The city of New York has approved a plan to convert organic waste and wastewater into biogas. Originally reported in the NY Daily News, the Deputy Mayor Cas Holloway announced plans to transport food waste from public schools and 100,000 homes to Brooklyn where they will be mixed with wastewater and converted into methane, the central component to natural gas. At a press conference announcing the project, Deputy Mayor Holloway said:
This is the ultimate renewable energy resource. This first-of-its kind renewable energy project will harness part of the 1.3 billion gallons of wastewater that New Yorkers generate every day.
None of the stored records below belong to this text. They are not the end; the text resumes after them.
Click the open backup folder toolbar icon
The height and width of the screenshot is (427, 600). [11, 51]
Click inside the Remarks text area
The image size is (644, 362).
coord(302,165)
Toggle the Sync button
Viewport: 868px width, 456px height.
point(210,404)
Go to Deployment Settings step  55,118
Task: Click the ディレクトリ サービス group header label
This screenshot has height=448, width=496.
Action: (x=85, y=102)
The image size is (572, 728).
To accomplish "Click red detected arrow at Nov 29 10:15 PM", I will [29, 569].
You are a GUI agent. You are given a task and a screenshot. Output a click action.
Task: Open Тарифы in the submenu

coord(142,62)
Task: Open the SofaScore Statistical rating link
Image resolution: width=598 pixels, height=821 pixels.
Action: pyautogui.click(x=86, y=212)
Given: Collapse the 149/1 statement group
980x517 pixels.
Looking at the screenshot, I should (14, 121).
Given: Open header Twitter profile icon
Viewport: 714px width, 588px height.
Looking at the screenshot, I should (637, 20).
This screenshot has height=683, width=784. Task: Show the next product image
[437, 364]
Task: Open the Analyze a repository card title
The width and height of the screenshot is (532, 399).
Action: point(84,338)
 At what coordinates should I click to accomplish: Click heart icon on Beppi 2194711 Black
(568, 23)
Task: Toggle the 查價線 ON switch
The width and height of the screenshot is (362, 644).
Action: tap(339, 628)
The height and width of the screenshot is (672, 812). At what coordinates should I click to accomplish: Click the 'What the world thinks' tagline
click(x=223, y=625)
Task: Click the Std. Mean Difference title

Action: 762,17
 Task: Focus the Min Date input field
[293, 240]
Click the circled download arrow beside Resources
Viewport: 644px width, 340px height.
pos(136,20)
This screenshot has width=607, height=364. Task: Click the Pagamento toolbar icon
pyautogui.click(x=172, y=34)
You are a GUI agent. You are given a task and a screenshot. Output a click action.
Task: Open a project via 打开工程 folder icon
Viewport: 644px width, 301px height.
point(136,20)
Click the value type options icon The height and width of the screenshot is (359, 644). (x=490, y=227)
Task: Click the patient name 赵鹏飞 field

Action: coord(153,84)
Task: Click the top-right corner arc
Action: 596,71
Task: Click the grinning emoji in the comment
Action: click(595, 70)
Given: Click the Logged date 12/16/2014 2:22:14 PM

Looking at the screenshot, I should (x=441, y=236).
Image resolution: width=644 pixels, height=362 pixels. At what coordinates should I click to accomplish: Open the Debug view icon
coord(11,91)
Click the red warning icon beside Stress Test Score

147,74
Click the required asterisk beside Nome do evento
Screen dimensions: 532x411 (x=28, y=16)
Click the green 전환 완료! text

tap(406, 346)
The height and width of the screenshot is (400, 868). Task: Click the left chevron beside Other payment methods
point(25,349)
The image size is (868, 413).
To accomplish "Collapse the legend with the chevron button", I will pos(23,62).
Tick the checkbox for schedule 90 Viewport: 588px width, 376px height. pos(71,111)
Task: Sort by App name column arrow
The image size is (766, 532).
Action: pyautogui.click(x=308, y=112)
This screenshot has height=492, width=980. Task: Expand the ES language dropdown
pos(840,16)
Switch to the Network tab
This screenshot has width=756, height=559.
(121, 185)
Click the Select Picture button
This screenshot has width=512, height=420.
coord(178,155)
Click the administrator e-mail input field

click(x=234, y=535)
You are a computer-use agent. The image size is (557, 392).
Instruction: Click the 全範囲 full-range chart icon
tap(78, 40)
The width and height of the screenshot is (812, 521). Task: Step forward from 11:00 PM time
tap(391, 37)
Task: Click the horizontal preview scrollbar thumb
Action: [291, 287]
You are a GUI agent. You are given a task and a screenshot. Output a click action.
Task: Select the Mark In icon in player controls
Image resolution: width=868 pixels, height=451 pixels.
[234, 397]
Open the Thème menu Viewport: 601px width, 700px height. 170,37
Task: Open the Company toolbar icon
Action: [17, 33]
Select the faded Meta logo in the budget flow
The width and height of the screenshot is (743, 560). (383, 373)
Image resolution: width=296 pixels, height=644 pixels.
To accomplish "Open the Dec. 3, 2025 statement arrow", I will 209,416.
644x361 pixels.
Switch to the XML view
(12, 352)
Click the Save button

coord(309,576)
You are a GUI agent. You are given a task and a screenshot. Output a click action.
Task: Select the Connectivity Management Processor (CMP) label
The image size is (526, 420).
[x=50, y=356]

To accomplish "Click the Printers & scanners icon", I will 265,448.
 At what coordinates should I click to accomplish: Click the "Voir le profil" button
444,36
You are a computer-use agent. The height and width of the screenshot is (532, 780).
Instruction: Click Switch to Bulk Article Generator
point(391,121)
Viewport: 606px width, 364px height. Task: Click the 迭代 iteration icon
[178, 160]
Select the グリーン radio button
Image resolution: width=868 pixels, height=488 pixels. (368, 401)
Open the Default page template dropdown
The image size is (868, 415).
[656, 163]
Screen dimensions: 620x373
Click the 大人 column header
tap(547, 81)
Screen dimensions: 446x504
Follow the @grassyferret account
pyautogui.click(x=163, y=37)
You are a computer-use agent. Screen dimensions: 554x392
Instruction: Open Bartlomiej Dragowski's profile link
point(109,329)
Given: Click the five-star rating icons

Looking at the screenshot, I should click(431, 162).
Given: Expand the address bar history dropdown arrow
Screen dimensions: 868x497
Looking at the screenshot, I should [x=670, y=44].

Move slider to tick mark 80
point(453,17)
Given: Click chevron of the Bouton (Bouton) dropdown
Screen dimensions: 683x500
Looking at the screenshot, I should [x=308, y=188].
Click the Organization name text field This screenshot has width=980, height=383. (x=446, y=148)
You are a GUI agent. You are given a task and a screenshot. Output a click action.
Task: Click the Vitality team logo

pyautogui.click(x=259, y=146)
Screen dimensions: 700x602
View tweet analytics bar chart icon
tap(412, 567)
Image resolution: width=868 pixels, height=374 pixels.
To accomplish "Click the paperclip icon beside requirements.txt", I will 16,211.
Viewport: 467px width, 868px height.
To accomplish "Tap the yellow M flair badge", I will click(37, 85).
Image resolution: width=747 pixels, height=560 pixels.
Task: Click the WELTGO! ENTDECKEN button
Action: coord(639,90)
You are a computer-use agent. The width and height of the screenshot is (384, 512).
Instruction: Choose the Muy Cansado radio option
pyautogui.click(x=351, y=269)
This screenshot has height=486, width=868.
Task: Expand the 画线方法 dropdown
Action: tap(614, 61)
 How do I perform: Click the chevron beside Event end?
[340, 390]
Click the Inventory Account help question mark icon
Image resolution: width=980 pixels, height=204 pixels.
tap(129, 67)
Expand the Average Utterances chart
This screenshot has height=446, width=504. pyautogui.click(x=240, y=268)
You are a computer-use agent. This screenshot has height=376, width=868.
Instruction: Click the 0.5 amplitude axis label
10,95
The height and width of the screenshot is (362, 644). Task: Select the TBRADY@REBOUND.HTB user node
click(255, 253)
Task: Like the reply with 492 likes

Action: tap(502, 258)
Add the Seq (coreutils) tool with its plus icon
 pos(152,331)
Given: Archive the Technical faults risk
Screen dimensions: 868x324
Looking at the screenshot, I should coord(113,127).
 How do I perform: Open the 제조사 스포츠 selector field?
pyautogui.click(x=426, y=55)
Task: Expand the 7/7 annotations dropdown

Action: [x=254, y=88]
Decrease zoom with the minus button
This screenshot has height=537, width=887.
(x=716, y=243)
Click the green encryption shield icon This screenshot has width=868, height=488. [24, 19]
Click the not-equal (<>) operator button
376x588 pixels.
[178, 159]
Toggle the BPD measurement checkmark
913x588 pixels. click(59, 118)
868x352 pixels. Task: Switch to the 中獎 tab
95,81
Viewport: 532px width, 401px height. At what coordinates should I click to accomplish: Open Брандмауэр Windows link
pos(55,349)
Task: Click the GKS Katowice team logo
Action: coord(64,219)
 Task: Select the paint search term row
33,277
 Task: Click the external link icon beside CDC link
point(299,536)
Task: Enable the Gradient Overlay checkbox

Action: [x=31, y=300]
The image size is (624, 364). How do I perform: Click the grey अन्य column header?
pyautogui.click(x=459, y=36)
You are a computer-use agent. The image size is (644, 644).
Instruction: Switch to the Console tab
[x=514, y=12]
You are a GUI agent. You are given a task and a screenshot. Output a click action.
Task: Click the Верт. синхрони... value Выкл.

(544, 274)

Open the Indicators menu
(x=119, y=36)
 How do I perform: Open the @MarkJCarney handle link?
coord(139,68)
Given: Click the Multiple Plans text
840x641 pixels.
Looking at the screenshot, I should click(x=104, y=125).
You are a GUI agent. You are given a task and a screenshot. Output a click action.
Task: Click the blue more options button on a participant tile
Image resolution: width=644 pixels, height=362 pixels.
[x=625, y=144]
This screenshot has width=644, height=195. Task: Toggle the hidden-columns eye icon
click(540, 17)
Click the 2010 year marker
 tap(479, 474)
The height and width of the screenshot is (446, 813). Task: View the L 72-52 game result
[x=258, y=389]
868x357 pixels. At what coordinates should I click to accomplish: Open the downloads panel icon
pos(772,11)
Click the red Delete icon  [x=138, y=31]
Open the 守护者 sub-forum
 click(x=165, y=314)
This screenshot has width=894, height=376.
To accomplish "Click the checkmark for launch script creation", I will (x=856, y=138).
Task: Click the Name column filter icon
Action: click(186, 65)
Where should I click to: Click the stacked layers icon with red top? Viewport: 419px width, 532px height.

Currently the pilot program collects waste from 200 schools, with plane to expand to 400 schools. Sanitation Commissioner John Doherty told the New York Daily News:
Earlier we would just bury the waste. With composting and food waste management we have something new here. A project like this will help protect the environment for our grandchildren.
This type of waste management is nothing new in the UK. According to a presentations at the November 2013, “Cut Waste, Grow Profit” food industry forum in Mississauga ON, converting food waste into energy as well as a form of fertilizer via AD is already in place and a profitable venture for the UK’s major grocery chains. If you want to learn more about AD, check out wrap.org.uk which has tons of wonderful information.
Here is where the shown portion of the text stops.